All have extensive experience and senior paediatric qualifications and their remit is to promote the interests of children in Ireland both in health and disease. As far back as 1993 the faculty recommended a single tertiary-care hospital for children located on an adult hospital site. For the past number of years the board of the faculty has been emphasising the importance of this project proceeding without further delay.

The development of the hospital has already been held up and its ETA is now 2015, three years later than originally planned. It has been dogged by argument about site selection but Mary Harney has ploughed ahead.

“My overriding and sole interest, and that of the Government, is to achieve world-class paediatric services in a signal national tertiary paediatric hospital as soon as possible. This is the best solution for sick children throughout the country and we cannot be distracted from that goal,” she said in January 2007.

There has been plenty of distraction since, most recently the forced resignation of Philip Lynch, the chairman of the board set up to drive the children’s hospital project.

Ms Harney said she asked him to step down when he departed from the mandate he’d been given and opted to talk with businessman Noel Smyth about his offer of a greenfield site. This was an offer the Government rejected as far back as 2006, when it announced in June of that year that it “strongly endorsed” the selection of the Mater campus as the site for the proposed new paediatric hospital.It acknowledged that it had received proposals from a number of property developers and site owners, none of which satisfied the key requirement of co-location with an adult academic teaching hospital.

In this context, it’s a little late in the day to re-visit one of those offers when €5m or €6m has already been spent getting the project to planning and design stage. And, given the precarious state of our finances, we should be mindful of the advice that he who hesitates is lost.

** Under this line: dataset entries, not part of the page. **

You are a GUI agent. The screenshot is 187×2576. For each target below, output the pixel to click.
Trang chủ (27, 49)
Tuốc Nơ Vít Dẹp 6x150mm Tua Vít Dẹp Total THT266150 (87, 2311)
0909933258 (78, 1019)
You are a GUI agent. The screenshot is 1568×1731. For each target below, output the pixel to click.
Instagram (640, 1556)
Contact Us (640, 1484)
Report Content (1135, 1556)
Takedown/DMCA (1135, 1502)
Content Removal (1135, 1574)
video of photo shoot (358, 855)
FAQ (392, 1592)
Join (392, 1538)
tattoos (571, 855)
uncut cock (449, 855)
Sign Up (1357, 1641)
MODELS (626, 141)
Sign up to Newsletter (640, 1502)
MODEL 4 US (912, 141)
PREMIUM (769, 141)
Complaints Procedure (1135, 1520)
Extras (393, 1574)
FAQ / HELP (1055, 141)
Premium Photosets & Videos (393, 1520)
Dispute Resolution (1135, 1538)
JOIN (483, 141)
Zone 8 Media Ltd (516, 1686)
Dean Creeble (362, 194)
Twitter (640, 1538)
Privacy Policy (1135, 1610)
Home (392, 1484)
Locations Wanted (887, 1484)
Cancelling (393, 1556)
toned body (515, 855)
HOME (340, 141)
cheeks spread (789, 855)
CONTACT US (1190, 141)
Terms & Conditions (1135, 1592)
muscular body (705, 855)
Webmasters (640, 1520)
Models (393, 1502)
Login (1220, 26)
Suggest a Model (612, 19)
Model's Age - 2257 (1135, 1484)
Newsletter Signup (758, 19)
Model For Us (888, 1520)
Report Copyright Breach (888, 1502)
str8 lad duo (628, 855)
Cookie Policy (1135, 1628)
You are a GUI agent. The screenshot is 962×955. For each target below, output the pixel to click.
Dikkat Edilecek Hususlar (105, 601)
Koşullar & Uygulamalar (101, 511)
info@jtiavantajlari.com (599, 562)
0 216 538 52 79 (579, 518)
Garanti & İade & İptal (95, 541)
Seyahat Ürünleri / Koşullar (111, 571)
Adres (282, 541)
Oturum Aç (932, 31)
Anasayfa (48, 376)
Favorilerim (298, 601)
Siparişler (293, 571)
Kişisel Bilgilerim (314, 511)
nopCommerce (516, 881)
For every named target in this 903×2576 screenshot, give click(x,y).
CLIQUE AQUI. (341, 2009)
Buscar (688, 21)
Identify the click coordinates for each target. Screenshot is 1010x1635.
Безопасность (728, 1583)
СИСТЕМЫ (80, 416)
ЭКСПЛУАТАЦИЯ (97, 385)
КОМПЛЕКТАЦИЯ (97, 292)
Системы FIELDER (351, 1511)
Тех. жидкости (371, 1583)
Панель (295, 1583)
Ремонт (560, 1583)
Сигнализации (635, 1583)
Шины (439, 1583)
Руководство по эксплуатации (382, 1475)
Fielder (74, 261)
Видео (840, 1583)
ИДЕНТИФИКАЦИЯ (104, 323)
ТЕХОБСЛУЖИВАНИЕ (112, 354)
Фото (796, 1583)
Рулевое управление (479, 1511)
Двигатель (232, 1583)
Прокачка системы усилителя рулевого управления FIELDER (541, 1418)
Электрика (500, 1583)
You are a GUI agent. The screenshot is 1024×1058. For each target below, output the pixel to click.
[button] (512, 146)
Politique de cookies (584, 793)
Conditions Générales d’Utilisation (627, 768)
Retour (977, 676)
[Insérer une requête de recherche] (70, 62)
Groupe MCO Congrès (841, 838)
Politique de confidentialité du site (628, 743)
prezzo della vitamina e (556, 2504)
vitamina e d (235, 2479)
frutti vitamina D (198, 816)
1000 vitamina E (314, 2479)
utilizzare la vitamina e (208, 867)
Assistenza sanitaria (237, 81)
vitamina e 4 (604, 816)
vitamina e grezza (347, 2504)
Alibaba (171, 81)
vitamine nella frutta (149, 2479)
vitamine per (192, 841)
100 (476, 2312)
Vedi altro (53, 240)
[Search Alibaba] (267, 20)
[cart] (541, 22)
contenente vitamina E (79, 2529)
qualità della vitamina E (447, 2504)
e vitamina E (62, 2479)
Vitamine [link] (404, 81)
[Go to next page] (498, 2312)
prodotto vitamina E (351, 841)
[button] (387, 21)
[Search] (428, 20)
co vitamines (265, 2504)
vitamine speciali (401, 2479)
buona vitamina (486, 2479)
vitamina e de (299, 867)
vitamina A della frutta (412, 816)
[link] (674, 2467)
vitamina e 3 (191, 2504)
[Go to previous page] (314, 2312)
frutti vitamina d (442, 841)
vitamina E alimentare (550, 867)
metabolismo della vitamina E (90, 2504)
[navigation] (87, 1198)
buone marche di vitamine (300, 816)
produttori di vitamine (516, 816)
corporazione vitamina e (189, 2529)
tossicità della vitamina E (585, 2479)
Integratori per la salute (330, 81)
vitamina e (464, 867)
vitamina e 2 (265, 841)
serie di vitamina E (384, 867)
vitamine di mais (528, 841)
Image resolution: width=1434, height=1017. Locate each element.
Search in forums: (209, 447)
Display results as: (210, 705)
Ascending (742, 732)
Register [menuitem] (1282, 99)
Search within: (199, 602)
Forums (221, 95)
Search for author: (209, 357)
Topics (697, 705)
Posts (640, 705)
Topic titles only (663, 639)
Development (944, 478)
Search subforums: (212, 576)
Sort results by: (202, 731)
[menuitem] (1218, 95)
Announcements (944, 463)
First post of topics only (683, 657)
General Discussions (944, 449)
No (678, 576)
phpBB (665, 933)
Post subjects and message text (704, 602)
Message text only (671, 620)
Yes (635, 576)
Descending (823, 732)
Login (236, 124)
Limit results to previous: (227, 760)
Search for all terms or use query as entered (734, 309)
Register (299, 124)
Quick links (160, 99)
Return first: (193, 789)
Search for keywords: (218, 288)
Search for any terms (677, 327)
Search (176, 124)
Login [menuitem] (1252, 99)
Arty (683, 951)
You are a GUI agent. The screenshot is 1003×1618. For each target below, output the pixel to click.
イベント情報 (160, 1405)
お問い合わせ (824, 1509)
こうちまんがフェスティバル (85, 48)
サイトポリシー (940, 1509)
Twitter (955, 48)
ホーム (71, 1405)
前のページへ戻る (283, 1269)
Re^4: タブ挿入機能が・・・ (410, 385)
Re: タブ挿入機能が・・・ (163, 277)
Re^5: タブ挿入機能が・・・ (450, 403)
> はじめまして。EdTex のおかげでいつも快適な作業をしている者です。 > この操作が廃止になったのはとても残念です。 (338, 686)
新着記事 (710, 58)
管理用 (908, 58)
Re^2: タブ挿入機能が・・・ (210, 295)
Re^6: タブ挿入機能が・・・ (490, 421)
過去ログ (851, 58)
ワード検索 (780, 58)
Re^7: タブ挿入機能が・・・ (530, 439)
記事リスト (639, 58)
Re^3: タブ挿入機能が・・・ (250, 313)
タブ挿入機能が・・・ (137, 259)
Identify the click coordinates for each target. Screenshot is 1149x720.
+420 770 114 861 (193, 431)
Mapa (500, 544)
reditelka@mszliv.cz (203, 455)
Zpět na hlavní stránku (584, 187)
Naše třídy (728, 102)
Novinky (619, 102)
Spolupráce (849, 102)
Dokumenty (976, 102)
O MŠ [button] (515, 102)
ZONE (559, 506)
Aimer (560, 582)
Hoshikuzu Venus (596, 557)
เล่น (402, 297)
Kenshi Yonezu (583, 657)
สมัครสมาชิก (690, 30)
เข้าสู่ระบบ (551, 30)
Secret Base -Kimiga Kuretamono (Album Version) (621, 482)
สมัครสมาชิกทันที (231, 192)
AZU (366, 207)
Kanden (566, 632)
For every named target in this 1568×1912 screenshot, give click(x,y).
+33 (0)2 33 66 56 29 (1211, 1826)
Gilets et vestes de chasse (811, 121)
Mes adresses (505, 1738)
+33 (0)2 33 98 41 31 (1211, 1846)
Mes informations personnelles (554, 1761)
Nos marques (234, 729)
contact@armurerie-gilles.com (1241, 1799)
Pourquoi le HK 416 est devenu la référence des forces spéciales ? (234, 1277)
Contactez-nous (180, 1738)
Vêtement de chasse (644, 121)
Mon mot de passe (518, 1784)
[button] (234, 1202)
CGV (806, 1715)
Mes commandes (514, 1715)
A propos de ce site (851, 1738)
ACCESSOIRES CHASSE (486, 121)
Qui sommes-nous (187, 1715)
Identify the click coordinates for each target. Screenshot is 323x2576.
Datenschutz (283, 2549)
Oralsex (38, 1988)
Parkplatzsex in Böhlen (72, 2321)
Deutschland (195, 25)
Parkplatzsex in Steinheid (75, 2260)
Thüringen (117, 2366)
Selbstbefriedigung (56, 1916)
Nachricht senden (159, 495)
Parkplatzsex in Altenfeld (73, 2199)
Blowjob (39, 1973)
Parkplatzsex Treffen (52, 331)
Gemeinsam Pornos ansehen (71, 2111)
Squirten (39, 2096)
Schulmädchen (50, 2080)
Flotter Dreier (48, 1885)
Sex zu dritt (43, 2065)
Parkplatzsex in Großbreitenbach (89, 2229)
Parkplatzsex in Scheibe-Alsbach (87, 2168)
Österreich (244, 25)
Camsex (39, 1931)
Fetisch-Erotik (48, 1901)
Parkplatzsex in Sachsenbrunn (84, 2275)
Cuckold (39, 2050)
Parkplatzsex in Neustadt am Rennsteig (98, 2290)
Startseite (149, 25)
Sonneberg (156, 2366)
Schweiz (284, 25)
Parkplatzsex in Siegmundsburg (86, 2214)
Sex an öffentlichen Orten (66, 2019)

Of course, there are worries about funding, but both Ms Harney and Taoiseach Brian Cowen insist provision has been made, albeit, €110m is dependant on fundraising and philanthropic contributions.

On the upside, the building cost has dropped by about €200m thanks to the change in the fortunes of the construction industry.

On the downside, there is still widespread concern that the Mater is the wrong site, particularly because of the challenges it presents to parents trying to access a city centre hospital with a sick child. But where there is universal agreement is on the need for a new paediatric hospital.

Last week, the dream came closer to reality when a miniature model of what is proposed was finally unveiled.

For thousands of parents it was the first tangible sign of what future hospital visits may hold: a centre-of-excellence where the finest paediatric minds administer quality expert care to sick kids, at a stone’s throw from an adult hospital hosting more fine minds and additional expertise, and wards where desperate parents no longer sleep on the floor by their sick child’s bed but are comfortably and deservedly catered for at a time in their lives when every little counts.

These are lives often tempered by tragedy. It would be a terrible tragedy if politicking and power struggles prevented this hospital from going ahead.